(Saved data entries)

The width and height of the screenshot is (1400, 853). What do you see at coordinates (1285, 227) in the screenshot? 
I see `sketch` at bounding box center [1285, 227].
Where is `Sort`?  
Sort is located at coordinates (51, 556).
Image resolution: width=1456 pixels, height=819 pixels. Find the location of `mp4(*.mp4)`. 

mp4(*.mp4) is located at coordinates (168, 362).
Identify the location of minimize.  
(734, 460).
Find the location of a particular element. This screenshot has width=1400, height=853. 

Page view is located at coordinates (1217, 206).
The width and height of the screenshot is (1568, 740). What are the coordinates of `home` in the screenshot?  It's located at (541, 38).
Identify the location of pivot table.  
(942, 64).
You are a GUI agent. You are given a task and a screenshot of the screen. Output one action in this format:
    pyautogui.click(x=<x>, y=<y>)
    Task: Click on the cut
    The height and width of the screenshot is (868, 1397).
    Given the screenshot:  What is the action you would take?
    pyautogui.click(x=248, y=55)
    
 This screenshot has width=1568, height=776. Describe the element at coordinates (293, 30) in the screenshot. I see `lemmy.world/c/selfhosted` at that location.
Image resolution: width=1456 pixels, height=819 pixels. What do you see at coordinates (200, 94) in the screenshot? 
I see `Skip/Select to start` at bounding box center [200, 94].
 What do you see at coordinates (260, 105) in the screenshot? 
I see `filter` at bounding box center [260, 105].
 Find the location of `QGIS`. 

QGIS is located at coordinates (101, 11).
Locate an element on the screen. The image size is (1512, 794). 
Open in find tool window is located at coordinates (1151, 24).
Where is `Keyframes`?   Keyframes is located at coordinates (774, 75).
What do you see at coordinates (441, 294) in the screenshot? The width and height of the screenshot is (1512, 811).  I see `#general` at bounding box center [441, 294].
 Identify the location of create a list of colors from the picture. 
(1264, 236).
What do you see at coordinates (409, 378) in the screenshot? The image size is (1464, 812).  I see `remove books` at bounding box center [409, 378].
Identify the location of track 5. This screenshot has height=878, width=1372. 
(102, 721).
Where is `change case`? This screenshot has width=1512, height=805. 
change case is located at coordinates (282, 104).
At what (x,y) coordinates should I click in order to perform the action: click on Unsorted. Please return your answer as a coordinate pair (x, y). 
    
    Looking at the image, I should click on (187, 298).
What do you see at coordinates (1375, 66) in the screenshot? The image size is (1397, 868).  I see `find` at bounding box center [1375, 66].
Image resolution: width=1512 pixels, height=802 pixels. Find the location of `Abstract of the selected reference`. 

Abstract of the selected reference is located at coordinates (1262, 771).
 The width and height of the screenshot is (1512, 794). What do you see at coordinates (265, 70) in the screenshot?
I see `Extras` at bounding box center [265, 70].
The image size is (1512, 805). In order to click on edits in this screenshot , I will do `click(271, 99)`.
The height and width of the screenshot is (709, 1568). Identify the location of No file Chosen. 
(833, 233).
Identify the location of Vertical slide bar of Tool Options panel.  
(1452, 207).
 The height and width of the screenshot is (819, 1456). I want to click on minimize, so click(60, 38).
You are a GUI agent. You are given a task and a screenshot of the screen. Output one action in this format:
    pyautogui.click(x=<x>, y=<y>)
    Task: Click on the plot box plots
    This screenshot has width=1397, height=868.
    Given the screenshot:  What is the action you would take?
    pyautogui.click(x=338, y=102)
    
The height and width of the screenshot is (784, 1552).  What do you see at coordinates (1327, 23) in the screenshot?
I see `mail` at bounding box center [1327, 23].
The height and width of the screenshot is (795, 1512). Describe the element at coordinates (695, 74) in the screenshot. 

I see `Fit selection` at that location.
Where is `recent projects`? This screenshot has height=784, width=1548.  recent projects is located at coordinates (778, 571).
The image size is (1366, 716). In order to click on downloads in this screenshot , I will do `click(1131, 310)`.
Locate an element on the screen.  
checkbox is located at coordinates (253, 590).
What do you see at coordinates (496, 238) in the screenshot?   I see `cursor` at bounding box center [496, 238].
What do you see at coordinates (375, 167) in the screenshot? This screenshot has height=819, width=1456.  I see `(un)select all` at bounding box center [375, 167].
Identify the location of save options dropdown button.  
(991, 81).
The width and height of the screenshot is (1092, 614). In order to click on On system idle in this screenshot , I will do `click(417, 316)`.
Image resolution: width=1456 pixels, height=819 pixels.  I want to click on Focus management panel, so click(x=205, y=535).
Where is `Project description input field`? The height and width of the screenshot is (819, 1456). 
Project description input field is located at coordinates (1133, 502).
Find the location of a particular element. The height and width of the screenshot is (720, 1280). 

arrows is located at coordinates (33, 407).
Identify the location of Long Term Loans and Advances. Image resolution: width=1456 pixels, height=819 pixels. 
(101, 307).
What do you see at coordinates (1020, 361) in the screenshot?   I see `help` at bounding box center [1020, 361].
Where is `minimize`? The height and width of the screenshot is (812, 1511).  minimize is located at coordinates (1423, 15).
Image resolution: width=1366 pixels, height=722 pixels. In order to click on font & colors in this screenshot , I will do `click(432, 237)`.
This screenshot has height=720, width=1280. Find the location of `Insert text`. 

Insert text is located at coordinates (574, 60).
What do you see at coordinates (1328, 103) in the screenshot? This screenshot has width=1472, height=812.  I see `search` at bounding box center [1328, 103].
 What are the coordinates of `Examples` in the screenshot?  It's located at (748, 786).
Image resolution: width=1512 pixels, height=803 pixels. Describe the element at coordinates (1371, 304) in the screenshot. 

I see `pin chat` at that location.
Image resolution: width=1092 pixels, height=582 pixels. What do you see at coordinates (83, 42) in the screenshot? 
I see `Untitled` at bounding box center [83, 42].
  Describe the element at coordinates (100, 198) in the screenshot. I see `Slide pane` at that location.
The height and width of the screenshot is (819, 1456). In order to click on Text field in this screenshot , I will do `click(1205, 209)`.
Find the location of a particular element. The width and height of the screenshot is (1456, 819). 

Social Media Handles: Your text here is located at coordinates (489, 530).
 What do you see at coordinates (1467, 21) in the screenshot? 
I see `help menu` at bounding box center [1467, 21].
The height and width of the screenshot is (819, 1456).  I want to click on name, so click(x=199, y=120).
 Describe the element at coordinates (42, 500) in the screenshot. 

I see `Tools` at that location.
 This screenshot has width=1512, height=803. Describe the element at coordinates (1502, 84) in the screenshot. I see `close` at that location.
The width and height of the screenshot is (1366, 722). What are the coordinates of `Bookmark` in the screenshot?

▶ _What the exercise asks_
Replace "Identify the location of" with "Show the position of" throughout the records above and write them out again, leaving everything else the same.

▶ _Worked solution_
The width and height of the screenshot is (1400, 853). What do you see at coordinates (1285, 227) in the screenshot? 
I see `sketch` at bounding box center [1285, 227].
Where is `Sort`?  
Sort is located at coordinates (51, 556).
Image resolution: width=1456 pixels, height=819 pixels. Find the location of `mp4(*.mp4)`. 

mp4(*.mp4) is located at coordinates (168, 362).
Show the position of minimize.  
(734, 460).
Find the location of a particular element. This screenshot has width=1400, height=853. 

Page view is located at coordinates (1217, 206).
The width and height of the screenshot is (1568, 740). What are the coordinates of `home` in the screenshot?  It's located at (541, 38).
Show the position of pivot table.  
(942, 64).
You are a GUI agent. You are given a task and a screenshot of the screen. Output one action in this format:
    pyautogui.click(x=<x>, y=<y>)
    Task: Click on the cut
    The height and width of the screenshot is (868, 1397).
    Given the screenshot:  What is the action you would take?
    pyautogui.click(x=248, y=55)
    
 This screenshot has width=1568, height=776. Describe the element at coordinates (293, 30) in the screenshot. I see `lemmy.world/c/selfhosted` at that location.
Image resolution: width=1456 pixels, height=819 pixels. What do you see at coordinates (200, 94) in the screenshot? 
I see `Skip/Select to start` at bounding box center [200, 94].
 What do you see at coordinates (260, 105) in the screenshot? 
I see `filter` at bounding box center [260, 105].
 Find the location of `QGIS`. 

QGIS is located at coordinates (101, 11).
Locate an element on the screen. The image size is (1512, 794). 
Open in find tool window is located at coordinates (1151, 24).
Where is `Keyframes`?   Keyframes is located at coordinates (774, 75).
What do you see at coordinates (441, 294) in the screenshot? The width and height of the screenshot is (1512, 811).  I see `#general` at bounding box center [441, 294].
 Show the position of create a list of colors from the picture. 
(1264, 236).
What do you see at coordinates (409, 378) in the screenshot? The image size is (1464, 812).  I see `remove books` at bounding box center [409, 378].
Show the position of track 5. This screenshot has height=878, width=1372. 
(102, 721).
Where is `change case`? This screenshot has width=1512, height=805. 
change case is located at coordinates (282, 104).
At what (x,y) coordinates should I click in order to perform the action: click on Unsorted. Please return your answer as a coordinate pair (x, y). 
    
    Looking at the image, I should click on (187, 298).
What do you see at coordinates (1375, 66) in the screenshot? The image size is (1397, 868).  I see `find` at bounding box center [1375, 66].
Image resolution: width=1512 pixels, height=802 pixels. Find the location of `Abstract of the selected reference`. 

Abstract of the selected reference is located at coordinates (1262, 771).
 The width and height of the screenshot is (1512, 794). What do you see at coordinates (265, 70) in the screenshot?
I see `Extras` at bounding box center [265, 70].
The image size is (1512, 805). In order to click on edits in this screenshot , I will do `click(271, 99)`.
The height and width of the screenshot is (709, 1568). Show the position of No file Chosen. 
(833, 233).
Show the position of Vertical slide bar of Tool Options panel.  
(1452, 207).
 The height and width of the screenshot is (819, 1456). I want to click on minimize, so click(60, 38).
You are a GUI agent. You are given a task and a screenshot of the screen. Output one action in this format:
    pyautogui.click(x=<x>, y=<y>)
    Task: Click on the plot box plots
    This screenshot has width=1397, height=868.
    Given the screenshot:  What is the action you would take?
    pyautogui.click(x=338, y=102)
    
The height and width of the screenshot is (784, 1552).  What do you see at coordinates (1327, 23) in the screenshot?
I see `mail` at bounding box center [1327, 23].
The height and width of the screenshot is (795, 1512). Describe the element at coordinates (695, 74) in the screenshot. 

I see `Fit selection` at that location.
Where is `recent projects`? This screenshot has height=784, width=1548.  recent projects is located at coordinates (778, 571).
The image size is (1366, 716). In order to click on downloads in this screenshot , I will do `click(1131, 310)`.
Locate an element on the screen.  
checkbox is located at coordinates (253, 590).
What do you see at coordinates (496, 238) in the screenshot?   I see `cursor` at bounding box center [496, 238].
What do you see at coordinates (375, 167) in the screenshot? This screenshot has height=819, width=1456.  I see `(un)select all` at bounding box center [375, 167].
Show the position of save options dropdown button.  
(991, 81).
The width and height of the screenshot is (1092, 614). In order to click on On system idle in this screenshot , I will do `click(417, 316)`.
Image resolution: width=1456 pixels, height=819 pixels.  I want to click on Focus management panel, so click(x=205, y=535).
Where is `Project description input field`? The height and width of the screenshot is (819, 1456). 
Project description input field is located at coordinates (1133, 502).
Find the location of a particular element. The height and width of the screenshot is (720, 1280). 

arrows is located at coordinates (33, 407).
Show the position of Long Term Loans and Advances. Image resolution: width=1456 pixels, height=819 pixels. 
(101, 307).
What do you see at coordinates (1020, 361) in the screenshot?   I see `help` at bounding box center [1020, 361].
Where is `minimize`? The height and width of the screenshot is (812, 1511).  minimize is located at coordinates (1423, 15).
Image resolution: width=1366 pixels, height=722 pixels. In order to click on font & colors in this screenshot , I will do `click(432, 237)`.
This screenshot has height=720, width=1280. Find the location of `Insert text`. 

Insert text is located at coordinates (574, 60).
What do you see at coordinates (1328, 103) in the screenshot? This screenshot has width=1472, height=812.  I see `search` at bounding box center [1328, 103].
 What are the coordinates of `Examples` in the screenshot?  It's located at (748, 786).
Image resolution: width=1512 pixels, height=803 pixels. Describe the element at coordinates (1371, 304) in the screenshot. 

I see `pin chat` at that location.
Image resolution: width=1092 pixels, height=582 pixels. What do you see at coordinates (83, 42) in the screenshot? 
I see `Untitled` at bounding box center [83, 42].
  Describe the element at coordinates (100, 198) in the screenshot. I see `Slide pane` at that location.
The height and width of the screenshot is (819, 1456). In order to click on Text field in this screenshot , I will do `click(1205, 209)`.
Find the location of a particular element. The width and height of the screenshot is (1456, 819). 

Social Media Handles: Your text here is located at coordinates (489, 530).
 What do you see at coordinates (1467, 21) in the screenshot? 
I see `help menu` at bounding box center [1467, 21].
The height and width of the screenshot is (819, 1456).  I want to click on name, so click(x=199, y=120).
 Describe the element at coordinates (42, 500) in the screenshot. 

I see `Tools` at that location.
 This screenshot has width=1512, height=803. Describe the element at coordinates (1502, 84) in the screenshot. I see `close` at that location.
The width and height of the screenshot is (1366, 722). What are the coordinates of `Bookmark` in the screenshot?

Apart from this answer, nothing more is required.